Below are some records. Set down exactly the line holding "You are a GUI" and every later line through the end, omitting the pictures.

====

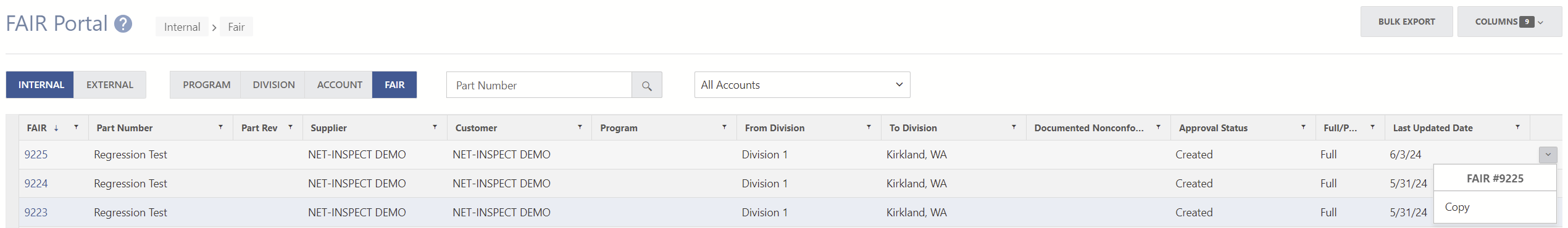Open the Part Number column filter icon
The image size is (1568, 228).
[220, 128]
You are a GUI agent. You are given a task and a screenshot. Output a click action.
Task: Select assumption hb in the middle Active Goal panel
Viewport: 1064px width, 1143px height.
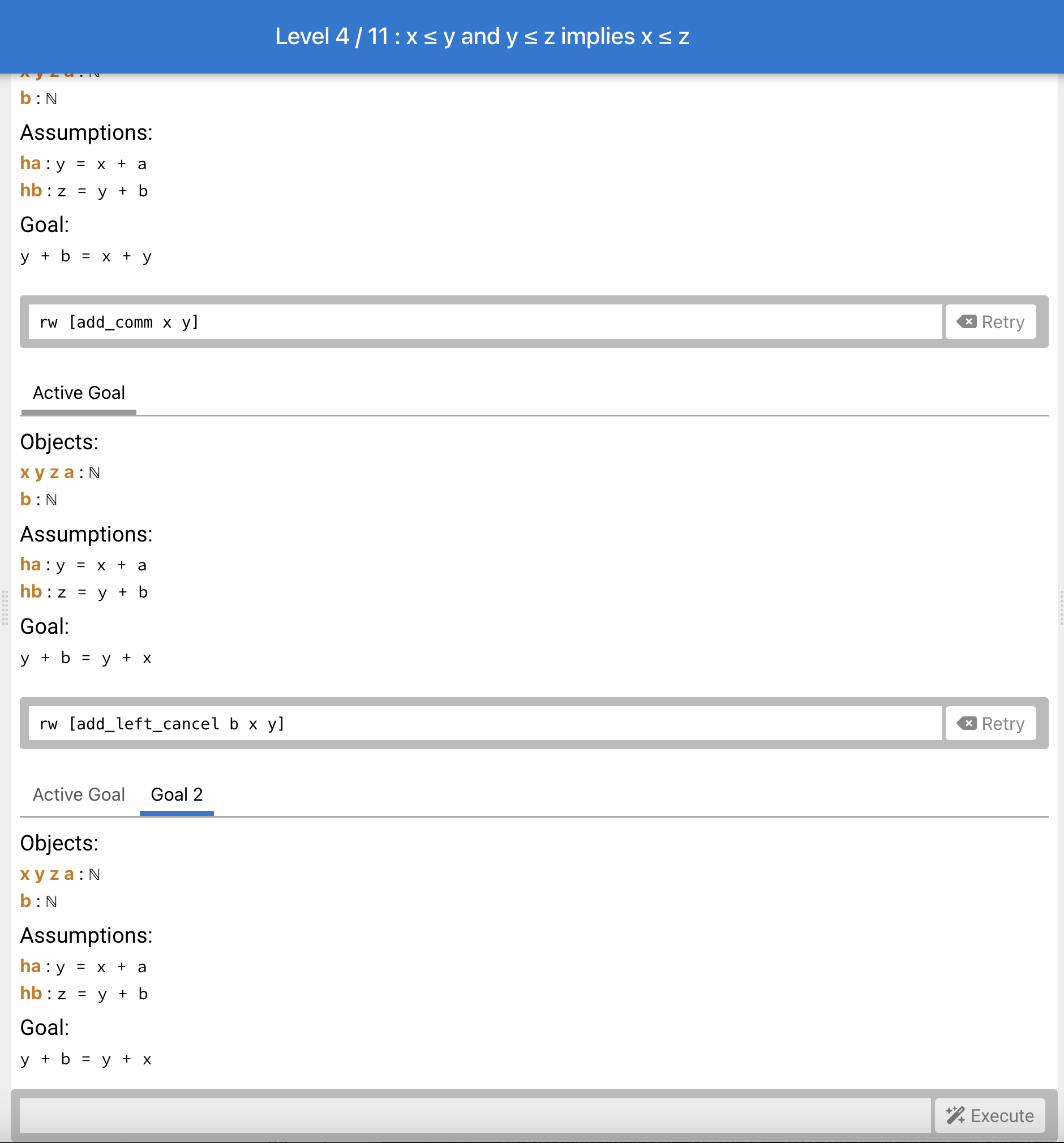click(84, 592)
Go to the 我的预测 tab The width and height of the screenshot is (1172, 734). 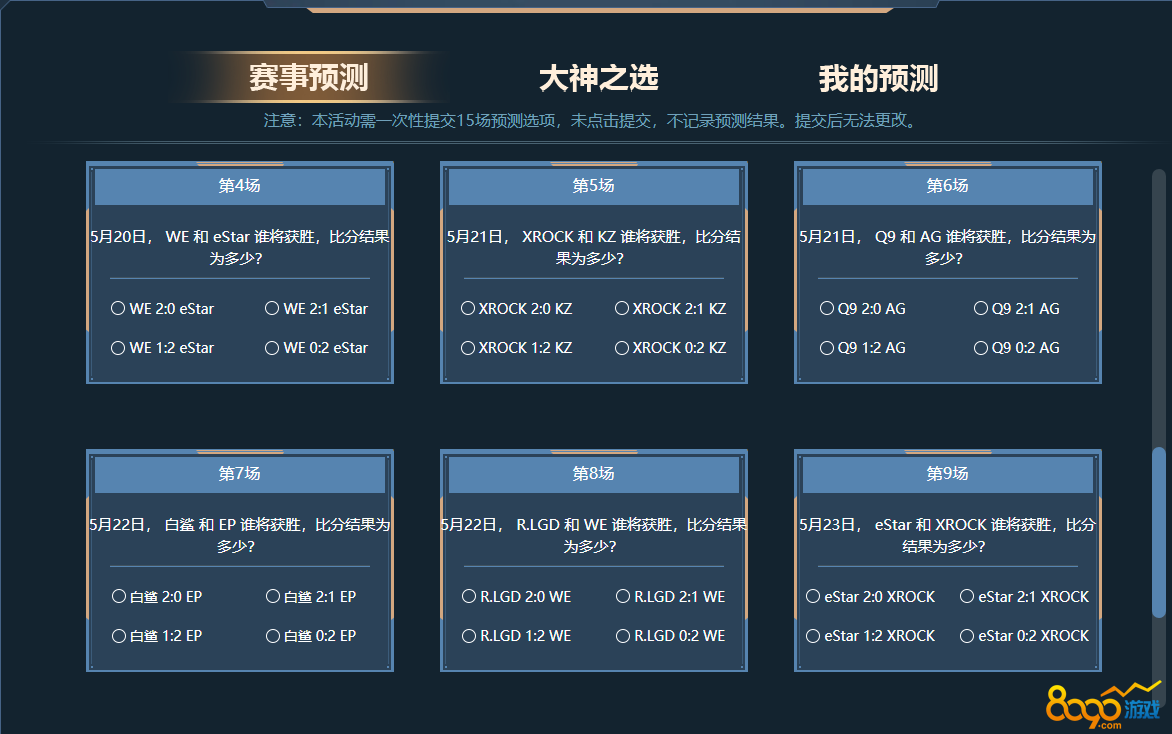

====

### Task output
You are a GUI agent. You are given a task and a screenshot. Output a click action.
Task: Select assumption hb in the middle Active Goal panel
Viewport: 1064px width, 1143px height.
click(84, 592)
Go to the 我的预测 tab The width and height of the screenshot is (1172, 734). 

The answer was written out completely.